### Task directions:
Transcribe each record as written.

### Data supplied:
=== Section Start ===
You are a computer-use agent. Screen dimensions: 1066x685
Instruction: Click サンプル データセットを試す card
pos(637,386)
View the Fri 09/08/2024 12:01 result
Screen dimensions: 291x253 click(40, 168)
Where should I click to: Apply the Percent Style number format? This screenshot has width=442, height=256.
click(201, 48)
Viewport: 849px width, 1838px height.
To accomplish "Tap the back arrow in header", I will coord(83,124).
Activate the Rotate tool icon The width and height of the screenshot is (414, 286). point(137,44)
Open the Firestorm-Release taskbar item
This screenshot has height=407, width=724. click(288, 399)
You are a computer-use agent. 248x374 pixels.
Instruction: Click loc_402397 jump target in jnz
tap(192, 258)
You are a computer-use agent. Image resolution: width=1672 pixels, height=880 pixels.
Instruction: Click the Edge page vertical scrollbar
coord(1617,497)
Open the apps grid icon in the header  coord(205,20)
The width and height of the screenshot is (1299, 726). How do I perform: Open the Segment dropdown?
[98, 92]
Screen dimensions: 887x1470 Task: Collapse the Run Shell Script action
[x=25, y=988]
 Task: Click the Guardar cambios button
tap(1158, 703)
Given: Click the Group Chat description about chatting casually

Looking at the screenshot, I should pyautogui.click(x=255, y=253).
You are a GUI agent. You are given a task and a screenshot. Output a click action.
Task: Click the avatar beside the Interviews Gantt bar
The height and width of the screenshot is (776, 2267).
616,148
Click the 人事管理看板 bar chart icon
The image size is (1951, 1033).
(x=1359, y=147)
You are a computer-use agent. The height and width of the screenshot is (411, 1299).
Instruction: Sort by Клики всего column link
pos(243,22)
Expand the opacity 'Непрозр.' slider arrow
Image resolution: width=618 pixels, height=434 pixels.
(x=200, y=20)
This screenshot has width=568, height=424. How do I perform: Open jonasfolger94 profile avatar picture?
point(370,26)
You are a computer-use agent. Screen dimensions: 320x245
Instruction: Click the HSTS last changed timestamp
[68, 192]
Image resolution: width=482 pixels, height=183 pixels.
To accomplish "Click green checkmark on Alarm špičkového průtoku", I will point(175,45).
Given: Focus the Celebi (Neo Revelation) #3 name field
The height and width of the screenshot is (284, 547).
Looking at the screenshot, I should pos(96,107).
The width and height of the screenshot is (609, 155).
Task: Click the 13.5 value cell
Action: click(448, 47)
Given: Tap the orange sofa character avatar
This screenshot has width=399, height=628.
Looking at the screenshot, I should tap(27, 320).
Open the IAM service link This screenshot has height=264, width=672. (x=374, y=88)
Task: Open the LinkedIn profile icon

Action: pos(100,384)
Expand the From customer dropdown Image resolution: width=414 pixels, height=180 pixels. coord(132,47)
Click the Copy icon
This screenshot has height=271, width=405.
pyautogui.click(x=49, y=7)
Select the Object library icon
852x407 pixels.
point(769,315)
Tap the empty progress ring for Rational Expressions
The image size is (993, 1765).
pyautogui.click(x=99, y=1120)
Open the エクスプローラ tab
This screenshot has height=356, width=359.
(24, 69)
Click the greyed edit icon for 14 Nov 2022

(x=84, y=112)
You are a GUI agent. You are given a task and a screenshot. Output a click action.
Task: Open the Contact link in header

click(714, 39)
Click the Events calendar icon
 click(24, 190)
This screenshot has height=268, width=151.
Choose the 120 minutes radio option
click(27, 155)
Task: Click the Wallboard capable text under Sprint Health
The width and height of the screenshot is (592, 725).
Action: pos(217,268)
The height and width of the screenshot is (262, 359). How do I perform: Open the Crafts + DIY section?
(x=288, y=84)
=== Section End ===
### Written solution:
You are a computer-use agent. Screen dimensions: 1066x685
Instruction: Click サンプル データセットを試す card
pos(637,386)
View the Fri 09/08/2024 12:01 result
Screen dimensions: 291x253 click(40, 168)
Where should I click to: Apply the Percent Style number format? This screenshot has width=442, height=256.
click(201, 48)
Viewport: 849px width, 1838px height.
To accomplish "Tap the back arrow in header", I will coord(83,124).
Activate the Rotate tool icon The width and height of the screenshot is (414, 286). point(137,44)
Open the Firestorm-Release taskbar item
This screenshot has height=407, width=724. click(288, 399)
You are a computer-use agent. 248x374 pixels.
Instruction: Click loc_402397 jump target in jnz
tap(192, 258)
You are a computer-use agent. Image resolution: width=1672 pixels, height=880 pixels.
Instruction: Click the Edge page vertical scrollbar
coord(1617,497)
Open the apps grid icon in the header  coord(205,20)
The width and height of the screenshot is (1299, 726). How do I perform: Open the Segment dropdown?
[98, 92]
Screen dimensions: 887x1470 Task: Collapse the Run Shell Script action
[x=25, y=988]
 Task: Click the Guardar cambios button
tap(1158, 703)
Given: Click the Group Chat description about chatting casually

Looking at the screenshot, I should pyautogui.click(x=255, y=253).
You are a GUI agent. You are given a task and a screenshot. Output a click action.
Task: Click the avatar beside the Interviews Gantt bar
The height and width of the screenshot is (776, 2267).
616,148
Click the 人事管理看板 bar chart icon
The image size is (1951, 1033).
(x=1359, y=147)
You are a computer-use agent. The height and width of the screenshot is (411, 1299).
Instruction: Sort by Клики всего column link
pos(243,22)
Expand the opacity 'Непрозр.' slider arrow
Image resolution: width=618 pixels, height=434 pixels.
(x=200, y=20)
This screenshot has width=568, height=424. How do I perform: Open jonasfolger94 profile avatar picture?
point(370,26)
You are a computer-use agent. Screen dimensions: 320x245
Instruction: Click the HSTS last changed timestamp
[68, 192]
Image resolution: width=482 pixels, height=183 pixels.
To accomplish "Click green checkmark on Alarm špičkového průtoku", I will point(175,45).
Given: Focus the Celebi (Neo Revelation) #3 name field
The height and width of the screenshot is (284, 547).
Looking at the screenshot, I should pos(96,107).
The width and height of the screenshot is (609, 155).
Task: Click the 13.5 value cell
Action: click(448, 47)
Given: Tap the orange sofa character avatar
This screenshot has width=399, height=628.
Looking at the screenshot, I should tap(27, 320).
Open the IAM service link This screenshot has height=264, width=672. (x=374, y=88)
Task: Open the LinkedIn profile icon

Action: pos(100,384)
Expand the From customer dropdown Image resolution: width=414 pixels, height=180 pixels. coord(132,47)
Click the Copy icon
This screenshot has height=271, width=405.
pyautogui.click(x=49, y=7)
Select the Object library icon
852x407 pixels.
point(769,315)
Tap the empty progress ring for Rational Expressions
The image size is (993, 1765).
pyautogui.click(x=99, y=1120)
Open the エクスプローラ tab
This screenshot has height=356, width=359.
(24, 69)
Click the greyed edit icon for 14 Nov 2022

(x=84, y=112)
You are a GUI agent. You are given a task and a screenshot. Output a click action.
Task: Open the Contact link in header

click(714, 39)
Click the Events calendar icon
 click(24, 190)
This screenshot has height=268, width=151.
Choose the 120 minutes radio option
click(27, 155)
Task: Click the Wallboard capable text under Sprint Health
The width and height of the screenshot is (592, 725).
Action: pos(217,268)
The height and width of the screenshot is (262, 359). How do I perform: Open the Crafts + DIY section?
(x=288, y=84)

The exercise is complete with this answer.